Tell me why Requiem was designed for Series S and only performs at 30FPS and why I can play at larger than 60FPS and have native 4k renders on my PC? If Requiem was designed for Series S, the PC version should look and play like the next-gen consoles.
So now you are going to educate me on what I do for a living? So what code path does the Series S use that's not available on the PC? Are you saying there are different versions of the same graphics engine? Have you ever setup a graphics state machine in DX/OpenGL? Tell me how that would look.
According to you, the game was coded for the Series S. That's DX. So why are you mentioning the PS5's OS?
No according to me console game development is held by Series S.
Each platform has it own code path no matter if PC or consoles and developers have to make concessions in what they do due the limitation of lower hardware... in console space it is the Series S... in PC space is the minimum spec choose but the developer. You should be playing it at 120fps or more on PC with your beef PC... the fact it is just reaching 60fps already tells you the game is being held by lower hardware.

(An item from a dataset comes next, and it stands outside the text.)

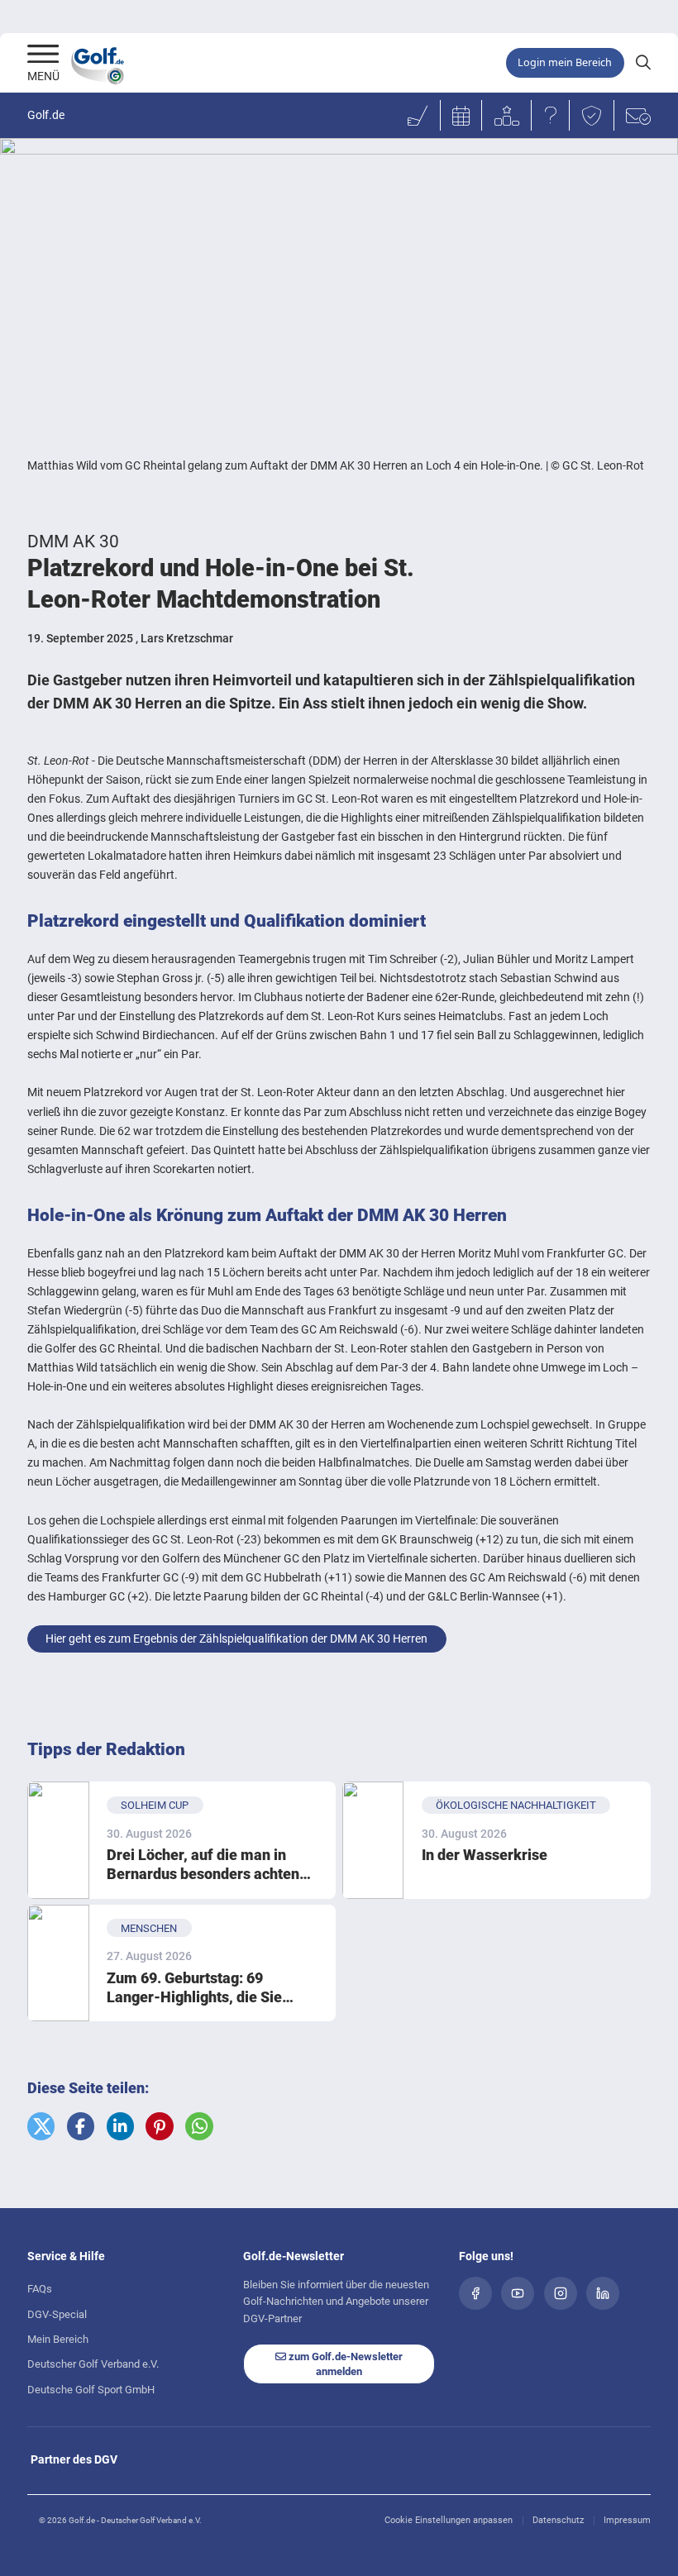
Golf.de (45, 115)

And yes... my mammography in University was about game development and yes I had to code it to understand how Drivers, APIs, Engines, etc works to write and defense my project.
Each of these APIs you say it is all equal have different code path for different platforms, hardware, vendors, etc inside... it is called abstraction level.... when you call a function in DirectX internally the function has IFs for each platform, hardware type, version, etc... and no Series X code is not the same as Series S... just because the SDK or Engine makes you believe it is the same doesn't mean that internally MS coders deals with it for you.
The same for Unreal Engine that has code specific for all platforms that it support.
Same for the Tools you are using to whatever you work.
Same for Windows, Linux or Mac.
PC development is based in abstraction layers with specific code for each hardware.
The nVidia and AMD drivers are full of IFs for each single specific GPU they launched... sometime a code works for a family... others for a version of a GPU inside a family and there are cases where specific code are posted to a single specific GPU.
Epic Unreal Engine developer has a lot of docs of how they deal with different code path inside they engine... because a code that works well some GPUs of AMD won't work well on nVidia or others AMD GPUs... so they have to make the best and optimized code path for each either group or single hardware.
You won't find any single example of code that talks with hardware that doesn't have specific lines of codes (or even files with codes) for each different hardware... including hardware versions of the same arch/vendor.